Advantageous Effects of Invention

According to the above-described aspects (1) to (11), appropriate control can be performed according to a situation at the time of interruption.

BRIEF DESCRIPTION OF DRAWINGS

FIG. 1 is a configuration diagram of a vehicle system using a vehicle control device according to an embodiment.

FIG. 2 is a functional configuration diagram of a first controller and a second controller.

FIG. 3 is a diagram showing an example of corresponding relationships between driving modes, control states of a host vehicle, and tasks.

FIG. 4 is a diagram showing a state in which an interrupting vehicle is recognized in a merging situation.

FIG. 5 is a diagram showing a state in which an interrupting vehicle is recognized in a lane change situation.

FIG. 6 is a diagram for describing an inter-vehicle distance at an end point.

FIG. 7 is a diagram for describing processing characteristics when a third reference inter-vehicle distance is decided based on the speed of a host vehicle.

********

**What this exercise asks:**
**A)** Check each statement against the vehicle control patent excerpt and answer yes or no, quoting the deciding words of the excerpt. (i) FIG. 4 shows an interrupting vehicle recognized in a lane change situation. (ii) FIG. 2 is a functional configuration diagram of a first controller and a second controller. (iii) FIG. 7 covers a third reference inter-vehicle distance decided based on the speed of a host vehicle.
**B)** Write what comes next in the vehicle control patent excerpt, picking up after its last figure description.

**Data lines:**
********

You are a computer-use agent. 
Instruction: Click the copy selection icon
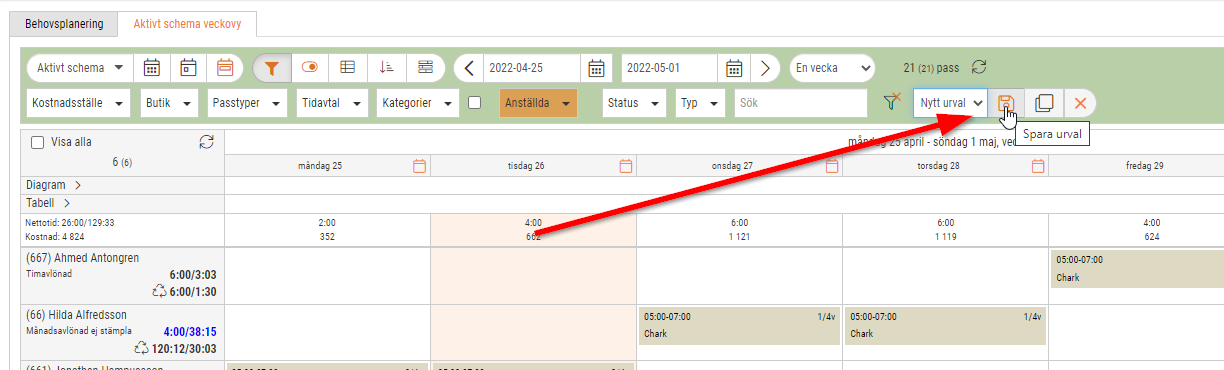click(1043, 103)
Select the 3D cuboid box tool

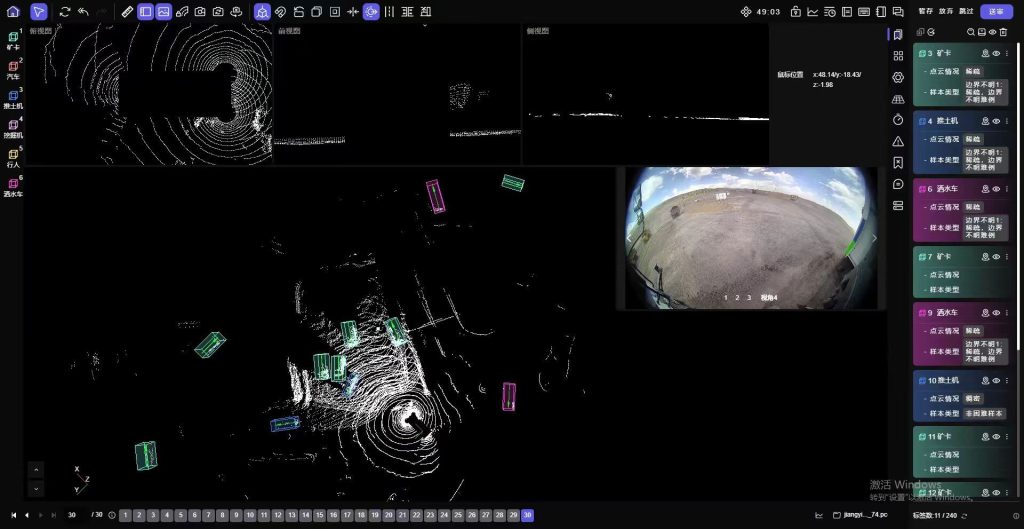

********

**Task answers:**
**A)**
(i) No: "FIG. 4 is a diagram showing a state in which an interrupting vehicle is recognized in a merging situation."
(ii) Yes: "FIG. 2 is a functional configuration diagram of a first controller and a second controller."
(iii) Yes: "FIG. 7 is a diagram for describing processing characteristics when a third reference inter-vehicle distance is decided based on the speed of a host vehicle."

**B)**
FIG. 8 is a diagram for describing processing characteristics when a fourth reference inter-vehicle distance is decided based on the speed of the host vehicle.

FIG. 9 is a diagram for describing processing characteristics when a fifth reference inter-vehicle distance is decided based on the speed of the host vehicle.

FIG. 10 is a diagram for describing condition (5).

FIG. 11 is a flowchart showing an example of a flow of a process executed by a mode change processor.

DESCRIPTION OF EMBODIMENTS

Embodiments of a vehicle control device, a vehicle control method, and a program of the present invention will be described below with reference to the drawings.

[Overall Configuration]

FIG. 1 is a configuration diagram of a vehicle system 1 using the vehicle control device according to an embodiment. A vehicle in which the vehicle system 1 is mounted is, for example, a vehicle such as a two-wheeled vehicle, a three-wheeled vehicle, or a four-wheeled vehicle, and a drive source thereof is an internal combustion engine such as a diesel engine or a gasoline engine, an electric motor, or a combination thereof. The electric motor operates using electric power generated by a power generator connected to the internal combustion engine or electric power that is supplied when a secondary battery or a fuel cell is discharged.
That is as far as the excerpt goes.